I believe that Organic search or SEO is not
going anywhere since it is obvious that consumers trust naturally higher
ranking websites that have more popularity, but is PPC, Pay
Per Click dying? Advertisers pay search engines per click on their ads. The
incentive for PPC doesn’t stand as significant when presented with other
options. In its earlier stage of utilization, PPC had more of a safety net
since it was new and untested. The
direct click would then give direct compensation, thus, little risk was involve
for companies. In the audiencebloom.com
article, Supply Demand PPC Dying Future Paid Search Ads, linked in the
Forbes.com article, marketers
explain how “the cost, appeal of ads, and competitive landscape of PPC have all
played a role in deteriorating its feasibility as a long term strategy.” It continues in explaining how Google’s
pricing for PPC has made it more costly for marketers. The article explains
that “at its inception, search marketers were able to choose almost any keyword
they wanted and could fit into a reasonable budget.” The article continues in its clarification of
how “today, Google offers a bid-based system, in which multiple advertisers can
bid a specific amount for advertising on KWR page of a given keyword.” In
essence, the more an individual bids, the better chance they will have at being
higher on the marketing latter.
Inevitably, this tactic makes PPC more expensive since the price is
driven up as a result of this bid based system.
This standing as the case, you are required to spend more money in PPC
while your conversation and customer values remain constant. Thus, the PPC
market is a, as stated by the article, a “break-even or net loss” tool.
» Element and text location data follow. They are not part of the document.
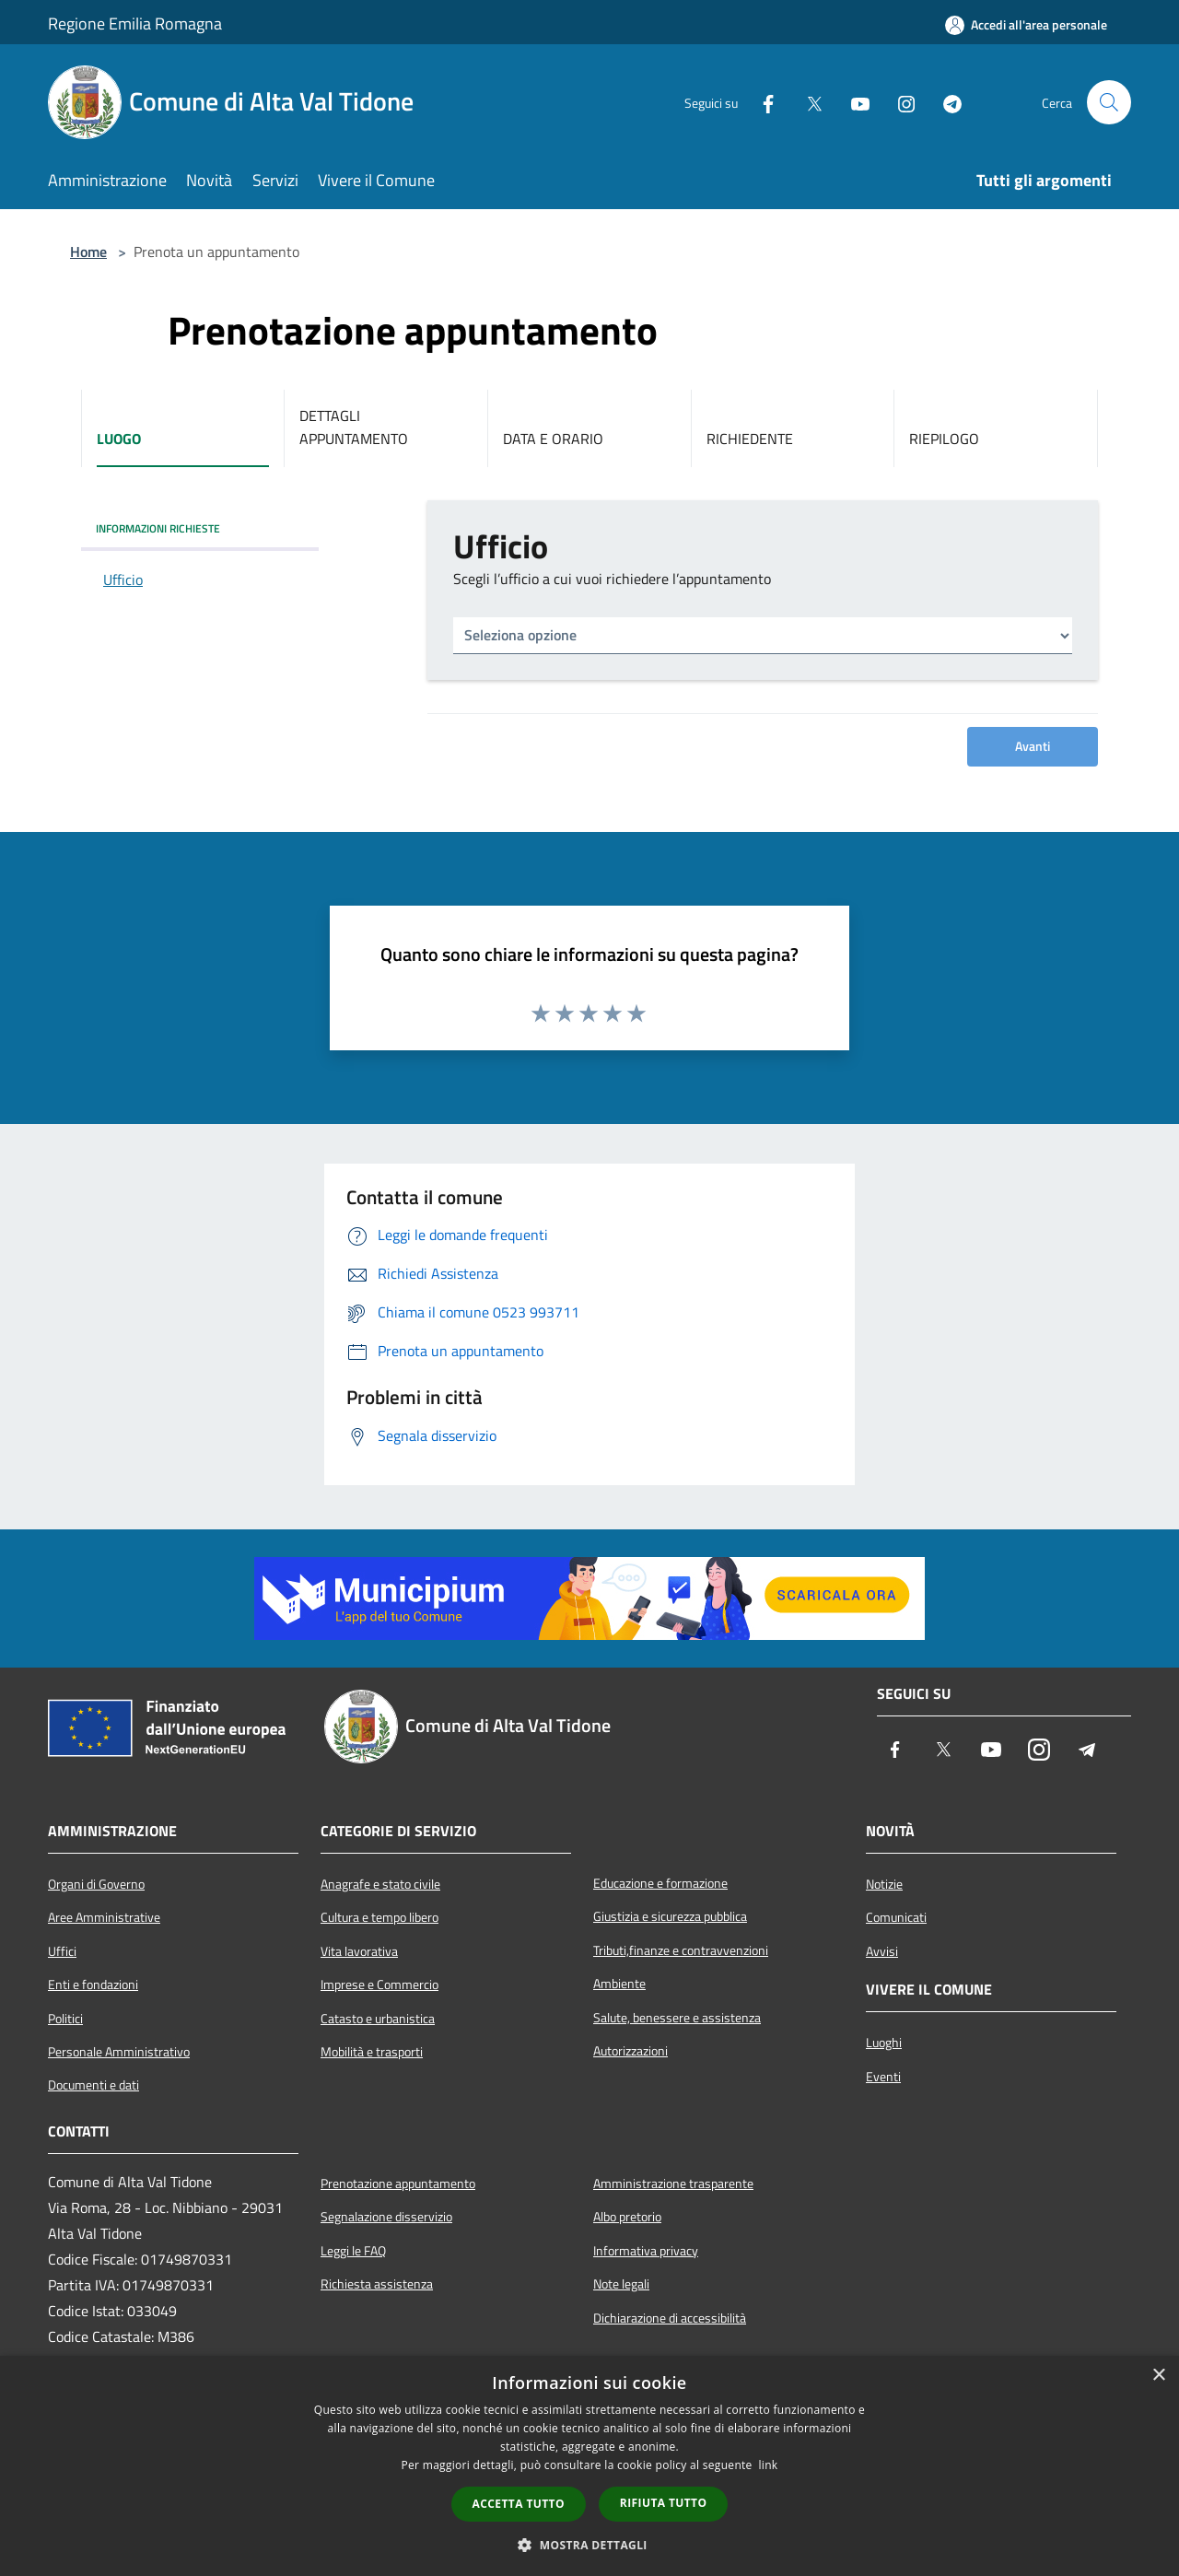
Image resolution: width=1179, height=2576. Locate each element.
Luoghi (884, 2042)
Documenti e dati (93, 2085)
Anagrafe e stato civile (380, 1884)
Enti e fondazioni (93, 1984)
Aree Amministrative (104, 1917)
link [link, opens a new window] (768, 2465)
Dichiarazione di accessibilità (669, 2318)
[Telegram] (945, 102)
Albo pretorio (627, 2217)
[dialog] (589, 2466)
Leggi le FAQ (353, 2251)
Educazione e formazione (660, 1883)
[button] (589, 2544)
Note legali (621, 2284)
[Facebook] (760, 102)
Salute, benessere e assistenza (677, 2018)
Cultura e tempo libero (379, 1917)
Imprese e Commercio (379, 1984)
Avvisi (882, 1951)
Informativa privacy (645, 2251)
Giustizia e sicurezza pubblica (670, 1916)
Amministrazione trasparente (673, 2183)
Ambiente (619, 1983)
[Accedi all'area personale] (1026, 25)
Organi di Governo (96, 1884)
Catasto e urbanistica (378, 2018)
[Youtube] (853, 102)
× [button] (1158, 2376)
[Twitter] (806, 102)
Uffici (62, 1951)
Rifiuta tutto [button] (663, 2503)
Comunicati (896, 1917)
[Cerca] (1109, 102)
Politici (65, 2018)
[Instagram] (899, 102)
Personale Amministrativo (119, 2052)
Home (88, 251)
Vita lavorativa (359, 1951)
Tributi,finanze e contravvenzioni (680, 1950)
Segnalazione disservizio (386, 2217)
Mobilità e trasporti (372, 2052)
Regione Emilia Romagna (135, 23)
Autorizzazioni (630, 2051)
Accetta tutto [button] (519, 2504)
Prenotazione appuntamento (398, 2183)
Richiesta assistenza (377, 2284)
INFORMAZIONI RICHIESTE (158, 528)
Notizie (884, 1884)
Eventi (883, 2077)
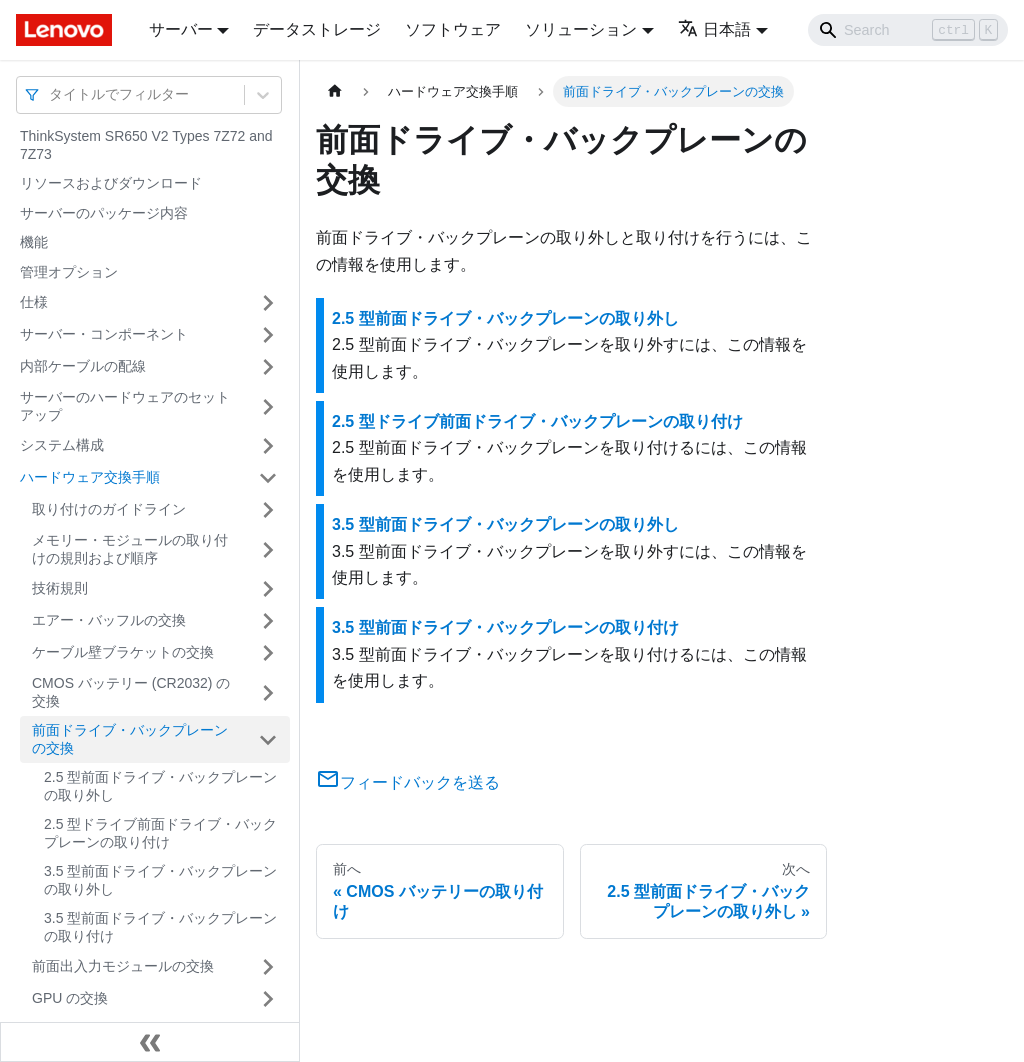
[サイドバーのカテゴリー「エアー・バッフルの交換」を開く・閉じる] (268, 621)
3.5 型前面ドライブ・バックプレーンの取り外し (160, 880)
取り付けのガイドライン (109, 509)
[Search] (908, 30)
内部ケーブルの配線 (83, 366)
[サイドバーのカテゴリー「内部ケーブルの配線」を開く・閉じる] (268, 367)
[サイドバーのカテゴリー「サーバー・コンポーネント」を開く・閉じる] (268, 335)
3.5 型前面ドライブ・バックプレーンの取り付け (160, 927)
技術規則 (60, 588)
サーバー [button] (181, 29)
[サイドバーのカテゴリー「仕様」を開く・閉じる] (268, 303)
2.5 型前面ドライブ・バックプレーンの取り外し (160, 786)
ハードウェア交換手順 (90, 477)
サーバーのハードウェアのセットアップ (125, 406)
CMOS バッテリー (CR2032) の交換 (131, 692)
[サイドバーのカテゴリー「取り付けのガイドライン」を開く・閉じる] (268, 510)
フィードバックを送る (408, 782)
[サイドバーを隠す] (150, 1042)
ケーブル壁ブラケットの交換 (123, 652)
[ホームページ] (335, 91)
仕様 (34, 302)
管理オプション (69, 272)
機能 (34, 242)
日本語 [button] (714, 29)
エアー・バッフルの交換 (109, 620)
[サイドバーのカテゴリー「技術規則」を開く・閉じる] (268, 589)
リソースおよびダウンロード (111, 183)
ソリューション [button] (581, 29)
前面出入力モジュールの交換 (123, 966)
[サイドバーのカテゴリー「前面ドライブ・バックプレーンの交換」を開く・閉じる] (268, 739)
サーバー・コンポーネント (104, 334)
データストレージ (317, 29)
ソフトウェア (453, 29)
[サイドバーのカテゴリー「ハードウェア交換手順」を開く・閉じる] (268, 478)
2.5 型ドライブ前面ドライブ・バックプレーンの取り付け (160, 833)
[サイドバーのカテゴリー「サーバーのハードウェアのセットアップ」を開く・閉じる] (268, 406)
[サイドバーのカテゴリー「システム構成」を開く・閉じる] (268, 446)
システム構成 (62, 445)
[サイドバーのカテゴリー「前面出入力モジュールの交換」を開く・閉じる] (268, 967)
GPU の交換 (70, 998)
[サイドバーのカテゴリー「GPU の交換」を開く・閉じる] (268, 999)
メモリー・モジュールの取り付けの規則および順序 (130, 549)
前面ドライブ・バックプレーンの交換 (130, 739)
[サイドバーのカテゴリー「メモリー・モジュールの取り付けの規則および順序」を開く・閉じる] (268, 549)
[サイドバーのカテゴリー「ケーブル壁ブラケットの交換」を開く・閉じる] (268, 653)
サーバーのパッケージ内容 (104, 213)
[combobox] (51, 94)
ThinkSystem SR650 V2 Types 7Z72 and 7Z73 (146, 145)
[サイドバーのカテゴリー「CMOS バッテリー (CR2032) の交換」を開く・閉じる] (268, 692)
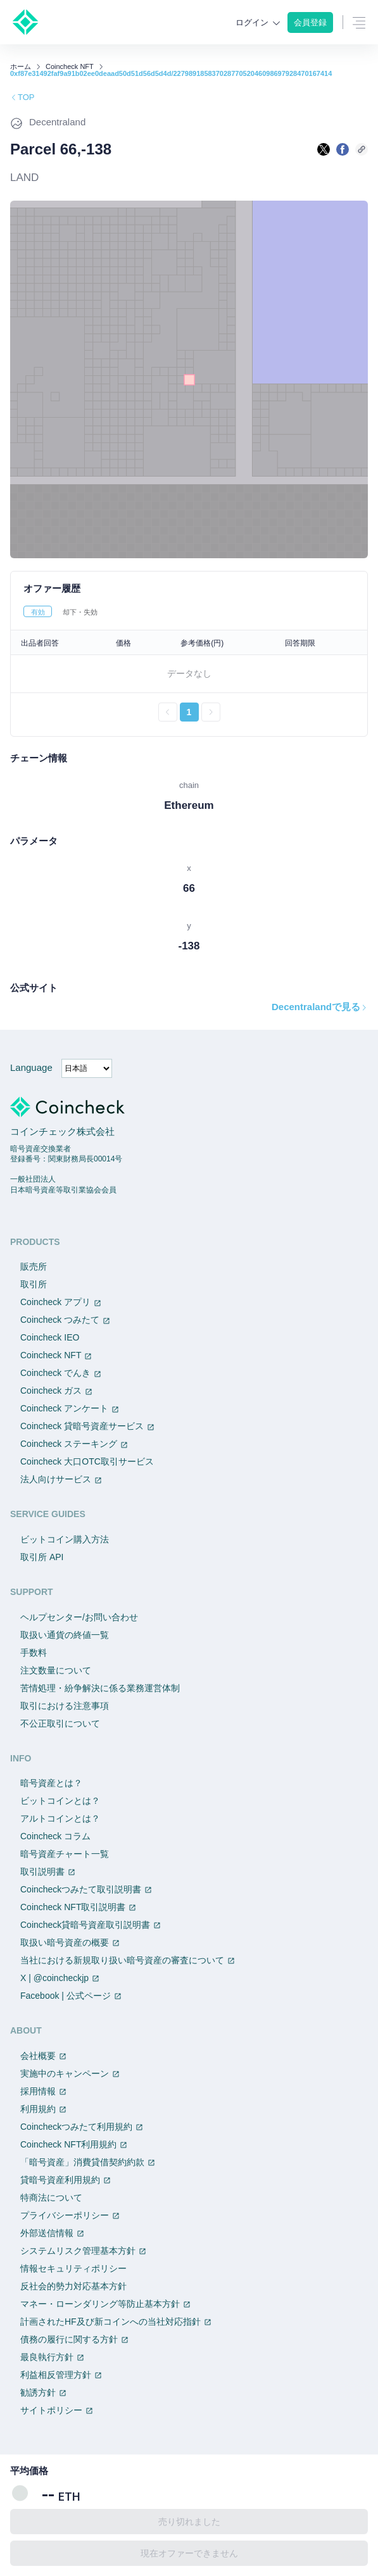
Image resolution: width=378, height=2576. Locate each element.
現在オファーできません (189, 2553)
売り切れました (189, 2522)
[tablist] (189, 611)
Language (31, 1067)
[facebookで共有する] (342, 149)
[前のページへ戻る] (167, 712)
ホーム (20, 66)
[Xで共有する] (323, 149)
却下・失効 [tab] (80, 612)
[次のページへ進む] (210, 712)
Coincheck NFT (70, 66)
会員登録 (310, 22)
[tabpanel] (189, 676)
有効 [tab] (38, 612)
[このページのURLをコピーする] (361, 149)
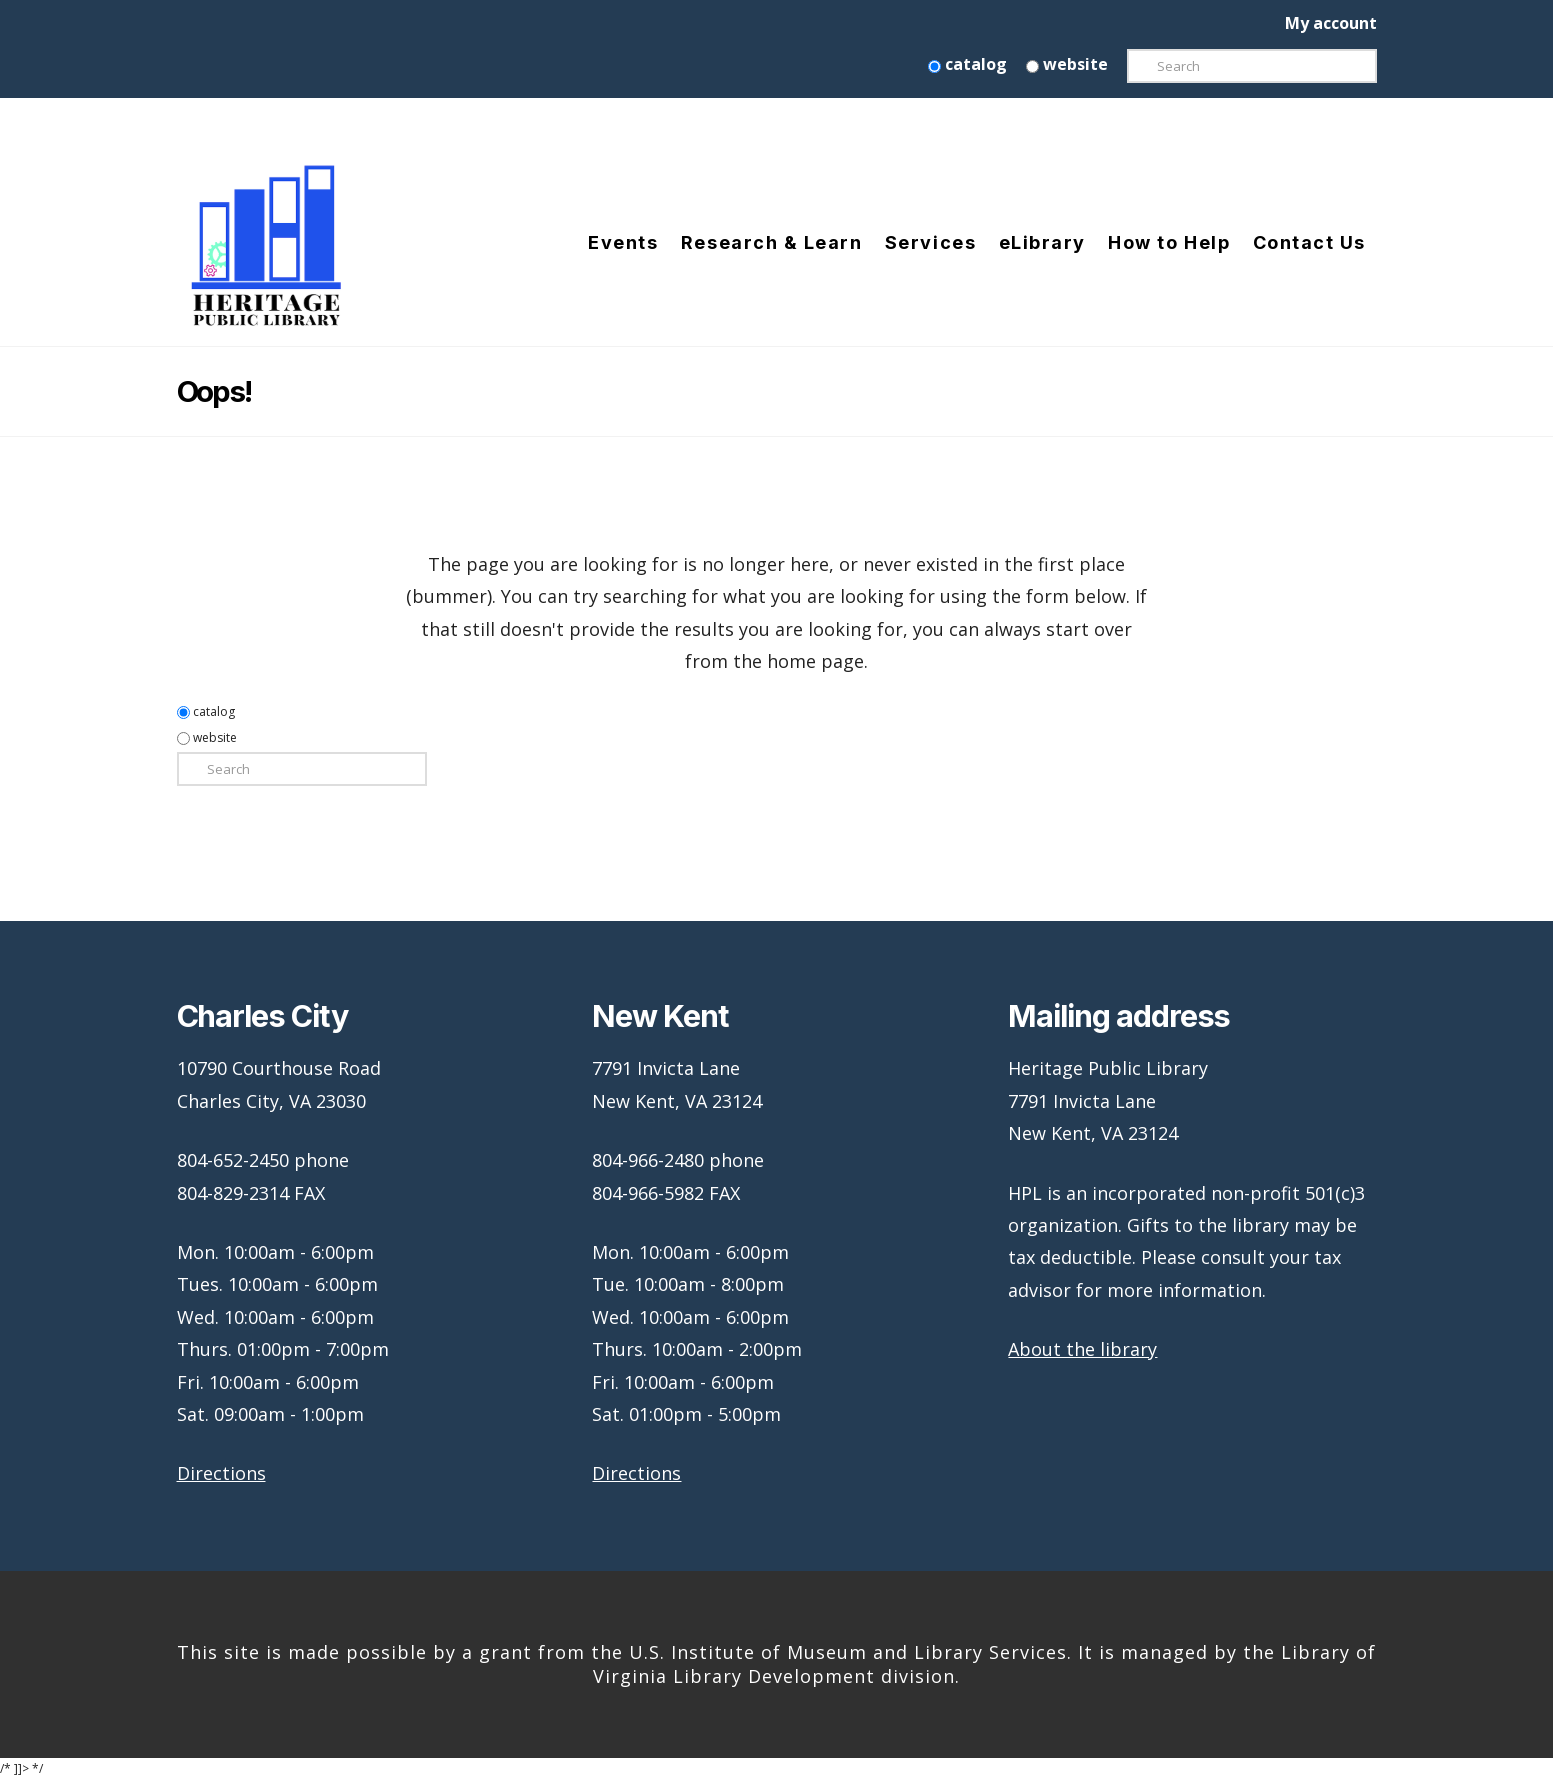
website (1067, 64)
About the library (1082, 1349)
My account (1331, 23)
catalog (967, 64)
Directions (221, 1473)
The other fault in PPC stands in its competition
for ads. Since large and small marketers
want to advertise in the digital market, space is limited. Competitors are forced to go up against each
other in “scramble to the top of paid search results.” This, in essence, makes securing relevant
keywords for your business difficult.
Also, the allocation of resources toward acquiring top spots for these
key words puts stress on budgetary restriction for businesses and may strain
smaller group, squeezing them out of contention. The value results as minimal, since the types
of traffic generated through businesses when the pay for a PPC ad essentially results
in paying for a one “time customer.”
Interestingly, a glass half full outlook is presented when looking at
Bing’s and Yahoo’s combination of search engine algorithms and paid ad
management platforms. This option is
fascinating since Bing’s and Yahoo’s combined market share of search traffic is
less than one third of all search traffic generated. For smaller businesses or savvy powerhouses,
Bing’s and Yahoo’s partnership makes PPC more viable means to advertising. This is mainly due to lower cost and less
competition. There are, however, organic
forms of paid advertising like Vevo ads on Youtube.com, and ads on streaming
sites for each played stream or time within the stream are prevalent. These direct ads may market to consumers in a
more efficient and effect manner, since they may be placed in relevant
advertisement spots. An example of this
would be the advertising of a music award show before a music video plays on a
streaming website. This allows
advertisers to directly connect with individuals interested in their content.
In conclusion, although PPC campaigns are have
been more expensive since it first launched, it has actually gotten more
popular despite all of the competition. 72%
of businesses surveyed in 2014 said that they planned to spend more on PPC,
which is up 2% from the previous year.